We stopped at the Sikandra temple, where the tomb of another Mughal Emperor, Akbar, lies and it is permanently guarded by a legion of monkeys who wait for visitors sitting on a wall at the entrance wagging their tails and watching with suspicious faces all those who dare to enter. There we met Rafael, our local guide for the next two days.

 

 

We enjoyed Rafael ‘lessons’ a lot. He was a born teacher. He repeated the stories at least ten times. He tried to make sure we all understood and that we were placed chronologically in the history of India. We found him very amusing. I swear I have not forgotten any of his words.

 

At sunset we finally arrived at Agra, the land that saw the birth of the magnificent tomb of Mumtaz Mahal.  We stayed at the Oberoi Amarvilas. Our hotel rooms overlooked the mighty Taj Mahal.  The hotel has a kind of luxury that is hard to describe; it has a calm and serene atmosphere, with impeccable attention, without sweet talk or excesses.  The contrast between the life outside the hotel grounds and the life that takes place there is striking.
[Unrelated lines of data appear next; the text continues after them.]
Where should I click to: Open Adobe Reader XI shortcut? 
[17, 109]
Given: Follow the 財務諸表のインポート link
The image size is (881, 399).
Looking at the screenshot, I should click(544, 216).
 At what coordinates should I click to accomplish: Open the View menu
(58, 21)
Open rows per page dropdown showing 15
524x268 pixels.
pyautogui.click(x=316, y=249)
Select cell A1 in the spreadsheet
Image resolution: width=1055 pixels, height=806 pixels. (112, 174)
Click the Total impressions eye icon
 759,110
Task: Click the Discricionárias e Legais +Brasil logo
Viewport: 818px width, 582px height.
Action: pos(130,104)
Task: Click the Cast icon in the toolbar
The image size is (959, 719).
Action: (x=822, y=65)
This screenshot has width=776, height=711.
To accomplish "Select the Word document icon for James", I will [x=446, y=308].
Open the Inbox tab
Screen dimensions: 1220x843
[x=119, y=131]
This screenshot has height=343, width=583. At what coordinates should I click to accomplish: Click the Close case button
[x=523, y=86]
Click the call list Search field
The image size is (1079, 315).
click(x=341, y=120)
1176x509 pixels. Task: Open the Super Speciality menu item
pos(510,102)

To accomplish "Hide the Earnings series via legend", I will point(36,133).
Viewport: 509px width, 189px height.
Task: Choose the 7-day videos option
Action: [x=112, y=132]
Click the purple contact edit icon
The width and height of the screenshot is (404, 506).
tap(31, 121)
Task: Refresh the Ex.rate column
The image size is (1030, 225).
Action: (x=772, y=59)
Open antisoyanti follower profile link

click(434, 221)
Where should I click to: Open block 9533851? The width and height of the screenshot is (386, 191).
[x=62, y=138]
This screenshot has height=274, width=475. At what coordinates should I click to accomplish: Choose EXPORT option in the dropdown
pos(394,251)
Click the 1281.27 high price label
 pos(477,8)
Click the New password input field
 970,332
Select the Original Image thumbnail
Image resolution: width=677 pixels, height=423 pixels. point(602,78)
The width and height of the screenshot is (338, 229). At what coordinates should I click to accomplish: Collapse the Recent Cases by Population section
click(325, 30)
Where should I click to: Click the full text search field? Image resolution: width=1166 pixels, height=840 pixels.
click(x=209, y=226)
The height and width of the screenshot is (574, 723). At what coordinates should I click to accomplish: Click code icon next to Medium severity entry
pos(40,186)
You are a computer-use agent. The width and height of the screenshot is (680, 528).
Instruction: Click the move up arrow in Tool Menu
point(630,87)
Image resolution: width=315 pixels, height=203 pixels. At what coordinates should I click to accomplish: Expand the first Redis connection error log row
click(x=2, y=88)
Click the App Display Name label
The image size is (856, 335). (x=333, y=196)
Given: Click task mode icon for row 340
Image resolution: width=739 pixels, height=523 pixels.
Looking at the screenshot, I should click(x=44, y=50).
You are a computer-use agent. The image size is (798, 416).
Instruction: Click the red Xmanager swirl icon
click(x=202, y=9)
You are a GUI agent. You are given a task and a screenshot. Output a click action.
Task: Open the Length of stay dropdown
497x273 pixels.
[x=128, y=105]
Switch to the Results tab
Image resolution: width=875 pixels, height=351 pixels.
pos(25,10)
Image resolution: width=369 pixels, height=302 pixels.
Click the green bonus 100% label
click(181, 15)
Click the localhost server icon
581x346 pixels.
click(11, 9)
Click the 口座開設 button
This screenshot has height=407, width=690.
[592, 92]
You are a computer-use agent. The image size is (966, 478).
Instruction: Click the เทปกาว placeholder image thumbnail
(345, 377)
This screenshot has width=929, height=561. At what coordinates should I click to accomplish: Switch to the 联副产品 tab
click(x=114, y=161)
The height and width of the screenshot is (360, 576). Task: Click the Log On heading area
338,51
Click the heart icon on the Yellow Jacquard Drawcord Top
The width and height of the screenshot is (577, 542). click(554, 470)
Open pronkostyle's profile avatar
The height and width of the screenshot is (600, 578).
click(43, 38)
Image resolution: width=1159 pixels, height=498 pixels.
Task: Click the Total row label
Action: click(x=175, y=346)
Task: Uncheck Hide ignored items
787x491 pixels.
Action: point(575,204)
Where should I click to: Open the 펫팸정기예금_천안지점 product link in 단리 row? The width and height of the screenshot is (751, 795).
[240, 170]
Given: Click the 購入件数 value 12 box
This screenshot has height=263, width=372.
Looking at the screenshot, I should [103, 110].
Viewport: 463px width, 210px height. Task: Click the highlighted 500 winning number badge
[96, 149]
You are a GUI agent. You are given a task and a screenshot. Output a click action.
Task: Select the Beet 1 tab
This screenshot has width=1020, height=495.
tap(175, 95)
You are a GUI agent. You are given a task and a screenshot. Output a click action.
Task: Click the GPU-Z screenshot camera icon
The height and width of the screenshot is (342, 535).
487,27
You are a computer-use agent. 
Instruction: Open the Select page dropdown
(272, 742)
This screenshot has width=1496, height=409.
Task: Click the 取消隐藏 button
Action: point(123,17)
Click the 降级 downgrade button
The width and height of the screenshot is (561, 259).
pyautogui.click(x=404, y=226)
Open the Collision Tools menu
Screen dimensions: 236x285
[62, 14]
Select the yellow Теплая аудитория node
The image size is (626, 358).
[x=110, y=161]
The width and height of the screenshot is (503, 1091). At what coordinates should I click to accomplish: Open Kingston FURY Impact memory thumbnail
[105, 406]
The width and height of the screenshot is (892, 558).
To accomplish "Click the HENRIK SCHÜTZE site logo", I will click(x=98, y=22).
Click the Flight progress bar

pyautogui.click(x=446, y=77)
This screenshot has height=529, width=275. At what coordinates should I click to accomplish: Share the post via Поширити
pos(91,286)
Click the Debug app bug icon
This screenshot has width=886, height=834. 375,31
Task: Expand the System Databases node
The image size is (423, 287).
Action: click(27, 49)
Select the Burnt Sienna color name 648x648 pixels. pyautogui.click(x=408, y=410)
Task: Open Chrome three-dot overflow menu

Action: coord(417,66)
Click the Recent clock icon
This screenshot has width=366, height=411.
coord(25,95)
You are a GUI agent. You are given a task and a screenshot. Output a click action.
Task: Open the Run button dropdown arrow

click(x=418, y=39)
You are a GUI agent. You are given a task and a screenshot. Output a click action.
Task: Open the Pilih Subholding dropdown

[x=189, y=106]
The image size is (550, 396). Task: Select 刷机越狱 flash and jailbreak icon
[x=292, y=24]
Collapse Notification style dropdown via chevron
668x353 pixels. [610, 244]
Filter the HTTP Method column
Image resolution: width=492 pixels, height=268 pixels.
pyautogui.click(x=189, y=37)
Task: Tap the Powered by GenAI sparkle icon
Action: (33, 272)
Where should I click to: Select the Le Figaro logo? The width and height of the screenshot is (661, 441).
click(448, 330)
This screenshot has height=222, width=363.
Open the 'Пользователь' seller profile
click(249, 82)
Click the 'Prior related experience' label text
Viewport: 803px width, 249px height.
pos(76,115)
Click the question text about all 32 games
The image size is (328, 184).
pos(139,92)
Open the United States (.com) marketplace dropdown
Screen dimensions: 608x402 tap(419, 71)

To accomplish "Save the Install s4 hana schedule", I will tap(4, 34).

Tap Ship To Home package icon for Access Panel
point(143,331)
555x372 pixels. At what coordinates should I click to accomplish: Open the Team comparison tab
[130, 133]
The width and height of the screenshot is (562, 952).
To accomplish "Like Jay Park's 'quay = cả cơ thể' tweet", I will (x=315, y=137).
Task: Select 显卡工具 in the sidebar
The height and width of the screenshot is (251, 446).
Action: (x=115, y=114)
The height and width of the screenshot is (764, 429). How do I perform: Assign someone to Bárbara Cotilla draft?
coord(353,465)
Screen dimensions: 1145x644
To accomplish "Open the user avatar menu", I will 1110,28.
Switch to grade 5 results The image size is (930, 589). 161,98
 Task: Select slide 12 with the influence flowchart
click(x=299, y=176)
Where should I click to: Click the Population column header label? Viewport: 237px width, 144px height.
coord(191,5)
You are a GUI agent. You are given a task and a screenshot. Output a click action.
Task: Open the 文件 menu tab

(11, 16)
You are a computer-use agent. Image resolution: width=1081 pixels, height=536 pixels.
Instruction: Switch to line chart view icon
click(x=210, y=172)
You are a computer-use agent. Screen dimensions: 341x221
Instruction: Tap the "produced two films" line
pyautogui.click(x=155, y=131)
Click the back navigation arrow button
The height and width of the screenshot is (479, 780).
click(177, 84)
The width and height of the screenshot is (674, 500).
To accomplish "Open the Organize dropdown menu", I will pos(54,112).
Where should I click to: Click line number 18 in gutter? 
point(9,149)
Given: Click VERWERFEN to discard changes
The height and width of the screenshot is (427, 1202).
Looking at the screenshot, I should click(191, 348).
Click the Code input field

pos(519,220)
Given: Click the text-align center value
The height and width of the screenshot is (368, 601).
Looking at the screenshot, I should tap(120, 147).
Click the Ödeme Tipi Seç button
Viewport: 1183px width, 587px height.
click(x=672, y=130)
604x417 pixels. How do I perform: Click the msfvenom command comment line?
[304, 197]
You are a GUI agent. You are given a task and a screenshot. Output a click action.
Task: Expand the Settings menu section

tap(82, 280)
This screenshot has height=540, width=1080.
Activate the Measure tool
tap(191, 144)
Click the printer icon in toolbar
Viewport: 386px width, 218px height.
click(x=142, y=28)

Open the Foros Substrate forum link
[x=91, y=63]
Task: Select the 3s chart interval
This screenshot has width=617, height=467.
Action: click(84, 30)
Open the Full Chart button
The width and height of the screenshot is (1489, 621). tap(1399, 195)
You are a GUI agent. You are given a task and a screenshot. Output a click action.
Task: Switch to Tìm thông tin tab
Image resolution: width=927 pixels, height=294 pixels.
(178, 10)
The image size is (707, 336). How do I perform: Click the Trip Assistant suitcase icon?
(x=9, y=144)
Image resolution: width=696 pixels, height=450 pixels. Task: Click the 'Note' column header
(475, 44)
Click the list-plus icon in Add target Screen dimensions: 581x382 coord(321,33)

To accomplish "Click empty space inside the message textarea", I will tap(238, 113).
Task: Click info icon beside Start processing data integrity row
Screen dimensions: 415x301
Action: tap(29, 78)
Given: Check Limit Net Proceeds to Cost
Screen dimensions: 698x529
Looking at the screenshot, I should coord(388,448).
I like this way of getting to know India, but I understand that it is not always possible.  I mean to spend time living as any member of the British Raj and then mingle among common people. Both Indias are real and both have to be known. Maybe that's the key to success.

I signed up for an Ayurvedic treatment at the hotel Spa, where I had a massage with the specific  oils prescribed to achieve the balance of my body's energies. When I left the room I felt a new harmony between body and soul and was almost hypnotized by the sensations, I decided to repeat the treatment the following night.

 

 

We got before dawn. There is something very particular about the visit to the Taj Mahal. For those of us who have worked in the travel industry, this monument is perhaps a cliché. I arrived in Agra with that feeling, but no, the place wins you over, it makes you fall in love. No one can imagine it, you can only feel it standing just in front of it. It's a perfect amalgamation of sensations.

 

We crossed the threshold of the temple that precedes the Taj Mahal and were astonished to find that the monument had disappeared. The mist was so dense that could not see the building until we were only a few meters away.

 

During the day we went to visit the Red Fort but insisted on taking a final view of this unforgettable place, so we returned to the Taj Mahal.

 

Next morning we were back on the road,  this time we set off prepared for a long one, in the direction of the jungle. We are going to Ranthambore. The park where the largest tiger reserve in India is located.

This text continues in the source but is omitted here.